ASSUNTO DE PSICOTERAPIA
A maioria das pessoas que se submete a um processo psicoterápico, em especial de base psicanalítica, provavelmente terá de se haver, em algum momento, com a questão do dinheiro. Não por acaso: de uma forma ou outra, todos nós temos inquietações – e sofrimento em nossas relações com o vil metal. Na clínica, ele não é apenas tema de análise, mas também um elemento da sustentação do setting. A maneira como o paciente lida com o pagamento das sessões, o quanto e o como dispõe de seus recursos costuma oferecer material de trabalho ao analista e ao analisando, dando margem a reflexões, interpretações, elaborações e insights. “Há uma diferença fundamental em relação à maneira como o dinheiro circula no mercado e na clínica, onde está associado à economia inconsciente”, ressalta o psicanalista Mauro Mendes Dias, membro-fundador Sociedade de Psicanálise de Campinas. “Na neurose obsessiva, por exemplo, o traço de avareza corresponde sentido miserável que o sujeito atribui a seu próprio desejo. O pagamento introduz uma questão decisiva destacada por Freud, que remete às primeiras trocas da criança com a mãe”, observa.

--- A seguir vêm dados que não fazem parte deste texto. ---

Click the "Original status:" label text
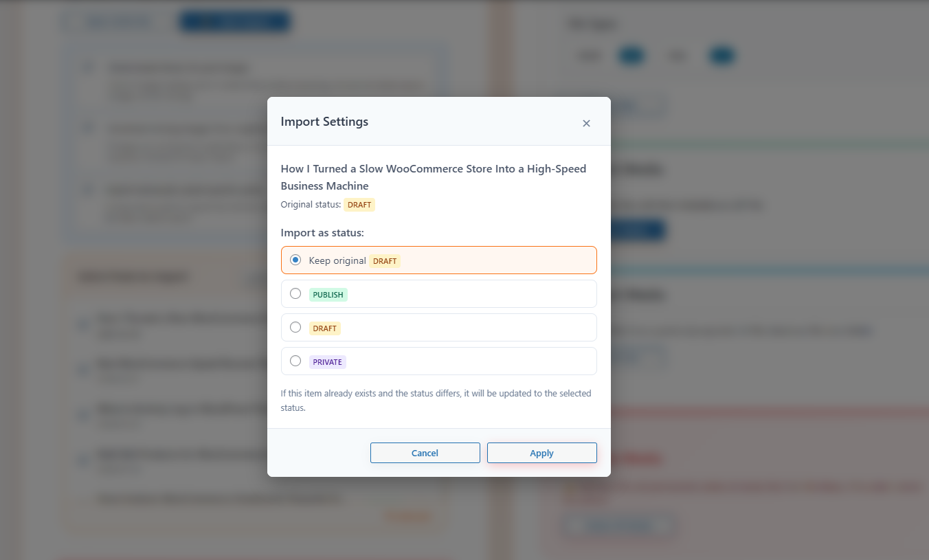 click(311, 205)
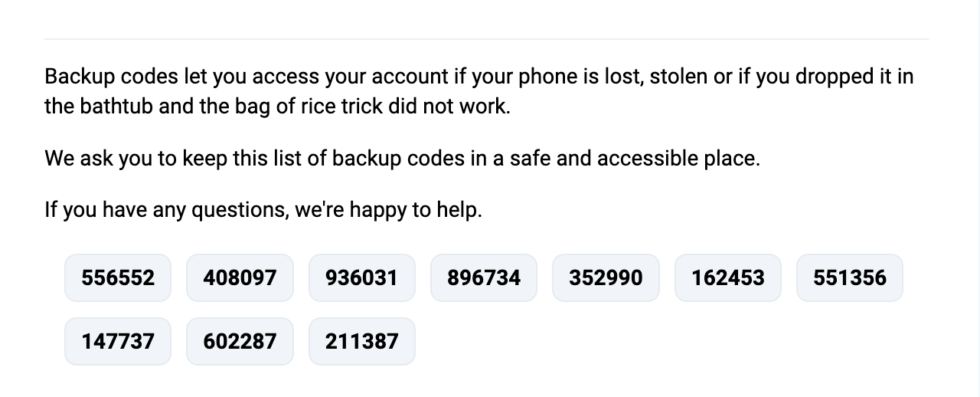Click the sentence about keeping codes safe
The height and width of the screenshot is (397, 980).
coord(402,159)
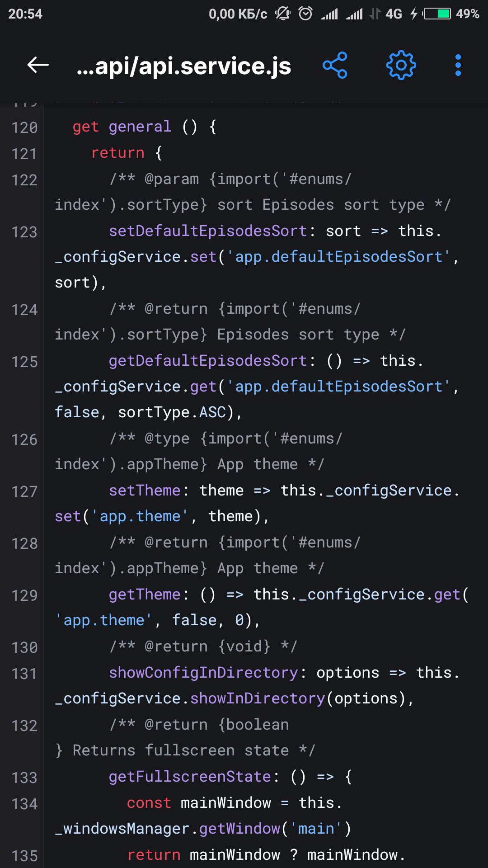
Task: Tap the getTheme property name
Action: (145, 594)
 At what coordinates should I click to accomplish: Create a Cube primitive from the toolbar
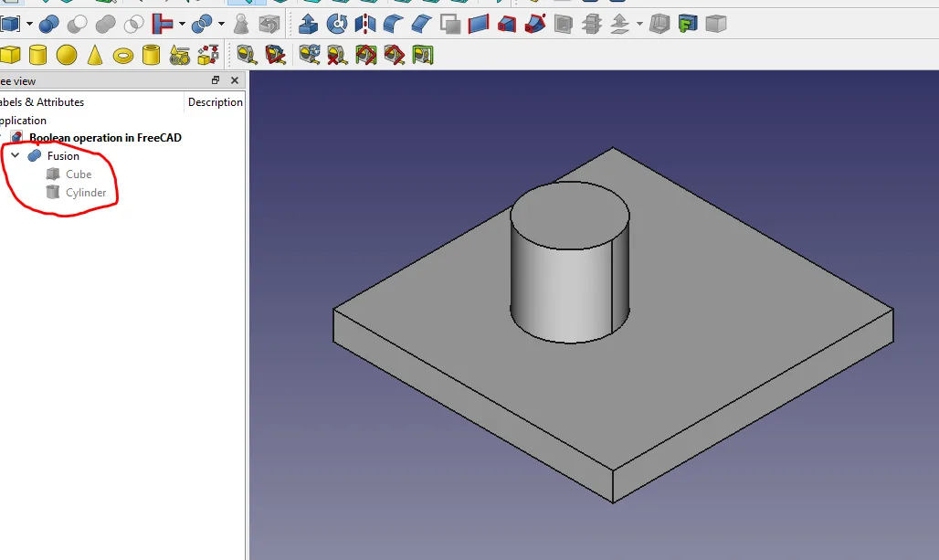tap(10, 56)
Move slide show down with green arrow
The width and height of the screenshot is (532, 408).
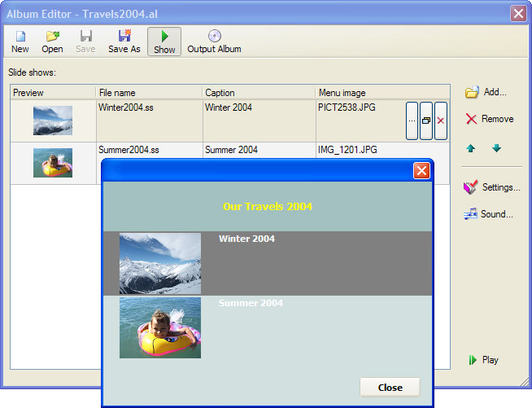click(x=496, y=148)
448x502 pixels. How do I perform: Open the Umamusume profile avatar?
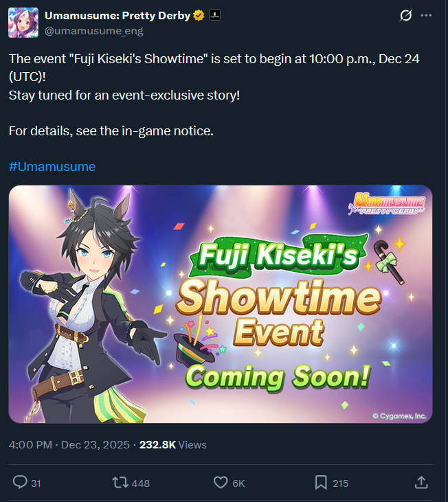tap(23, 23)
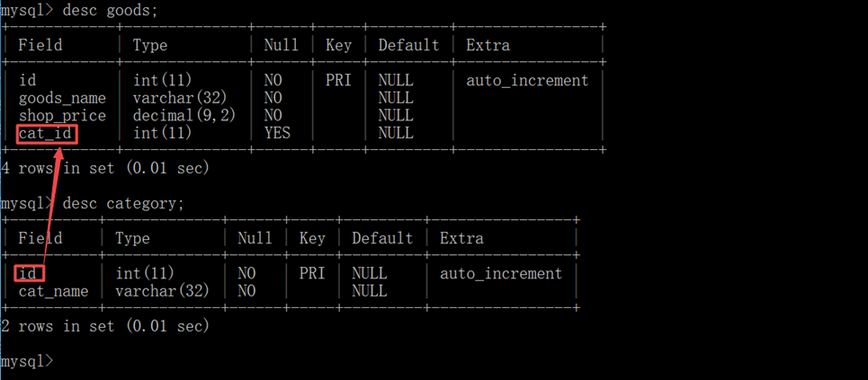The image size is (868, 380).
Task: Click varchar(32) type in the category table
Action: [x=162, y=291]
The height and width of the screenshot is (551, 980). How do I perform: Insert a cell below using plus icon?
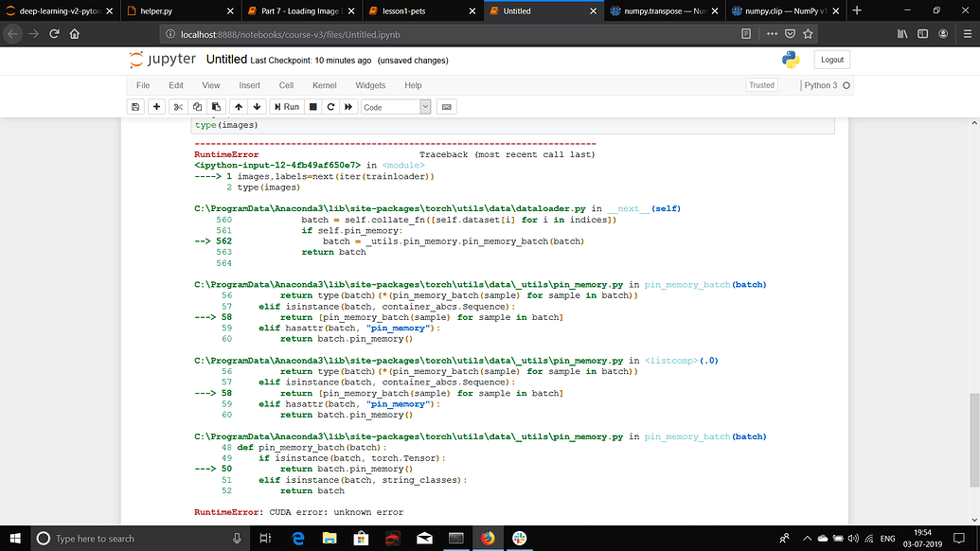157,107
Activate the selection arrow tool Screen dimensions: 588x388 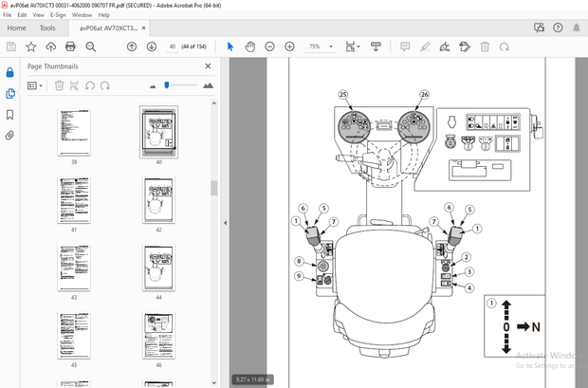pyautogui.click(x=230, y=46)
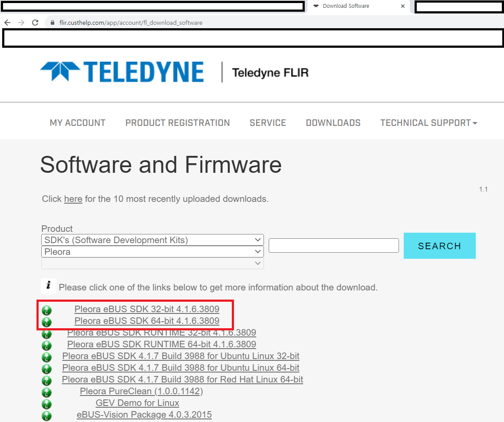Go to MY ACCOUNT

coord(77,123)
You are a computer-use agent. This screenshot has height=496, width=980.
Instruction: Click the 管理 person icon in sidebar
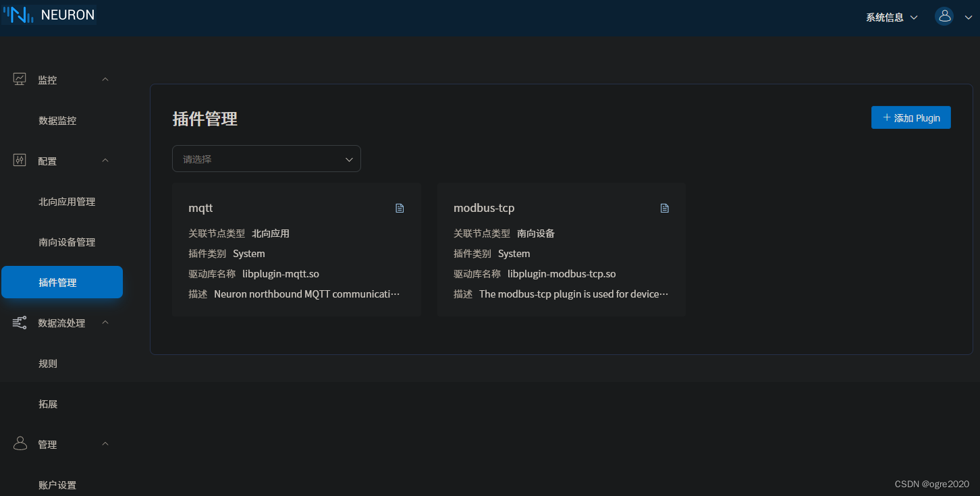pyautogui.click(x=19, y=443)
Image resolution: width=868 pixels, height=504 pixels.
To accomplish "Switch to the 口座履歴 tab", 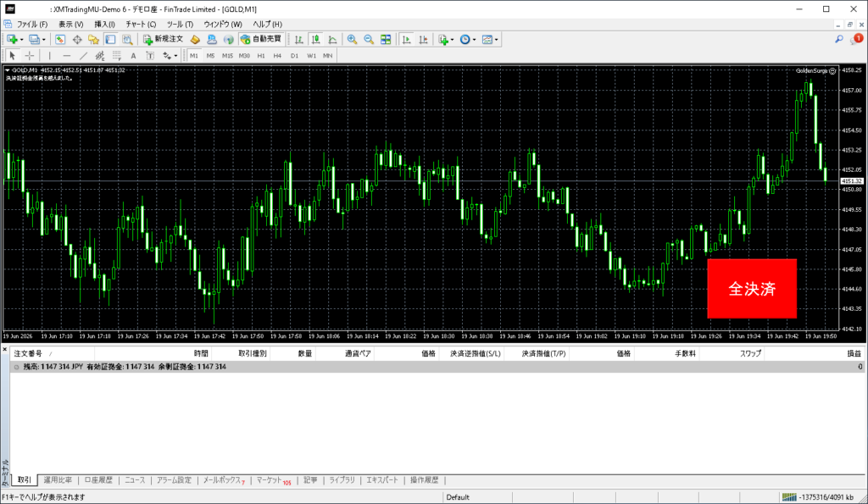I will point(98,480).
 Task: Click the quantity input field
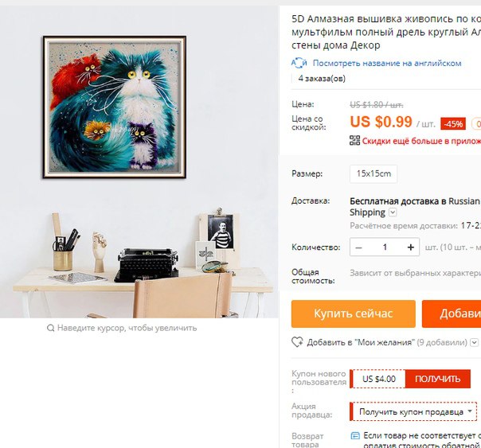pos(385,247)
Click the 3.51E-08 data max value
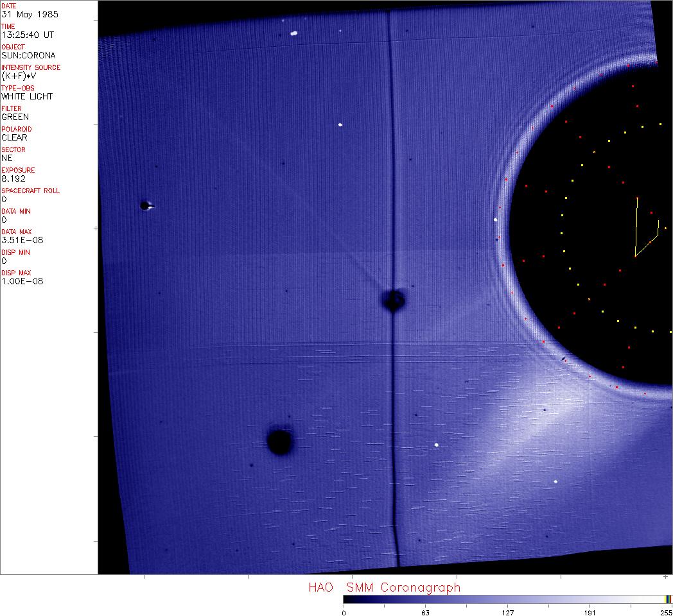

Dias ressalta que, para o profissional, também há algo a ser pago para que possa oferecer um tipo específico de escuta terapêutica. Ele lembra que no texto “A direção do tratamento e os princípios de seu poder”, de 1958, Jacques Lacan fala de “três preços”. O primeiro está vinculado à palavra do analista, que sempre deve ter efeito de interpretação – e, portanto, não pode ser banal; o segundo tem a ver com o esvaziamento do próprio ego. Para dispor dessas duas condições o psicanalista precisa ter se submetido à própria análise e à formação – o que costuma ser dispendioso. O terceiro preço está relacionado à necessidade de sustentar sua função por meio um processo continuado de aprendizagem, leitura, atualizações, troca com pares, participação em grupos de discussão e eventos – e isso requer investimento permanente, não só de dinheiro, mas também de tempo e desejo.
OS MÉTODOS DA NEUROECONOMIA
Já há bastante tempo economistas utilizam métodos fisiológicos em suas pesquisas. Medições de resistência cutânea ou de reações da pupila têm fornecido dados, objetivos sobre o comportamento decisório de consumidores. Essas técnicas, no entanto, levam a afirmações generalizadas apenas em termos, já que simplesmente captam um único sinal físico que, por sua vez, deve ser contrabalançado com as declarações dos voluntários. Isso seria, por exemplo, semelhante a uma tentativa de avaliar a qualidade musical de uma orquestra sinfônica apenas com base na intensidade do som. Além disso, subsídios fornecidos pelos próprios sujeitos revelam-se problemáticos, já que, por um lado, são distorcidos por expectativas sociais e, por outro, refletem apenas impressões subjetivas. Por exemplo, o nosso corpo pode sentir frio quando tem febre, apesar de o termômetro mostrar uma temperatura elevada.
As atividades cerebrais revelaram-se um critério melhor. Procedimentos de medição emprestados da neurobiologia contribuíram de forma relevante para a estabilização na neuroeconomia: métodos não invasivos permitem, hoje, visões profundas do cérebro em atividade. Com eles, os pesquisadores detectam atividades eletromagnéticas das células neurais – como na eletroencefalografia (EEG) e na magnetoencefalografia (MEG) – ou utilizam procedimentos por imagens, como a tomografia por emissão de pósitrons (PET) e a tomografia por ressonância magnética funcional (TRMf), que se baseiam em características metabólicas cerebrais. Enquanto os métodos eletromagnéticos oferecem grande exatidão temporal, possibilitando acompanhamento direto da atividade neuronal, os pontos fortes dos procedimentos por imagem estão na localização espacial precisa das áreas do cérebro ativadas. A eles acrescentou-se mais recentemente a estimulação magnética transcraniana (EMT), na qual determinadas regiões podem ser objetivamente inibidas ou estimuladas por meio de um impulso eletromagnético. Neuroeconomistas têm utilizado a EMT para verificar resultados de estudos já existentes.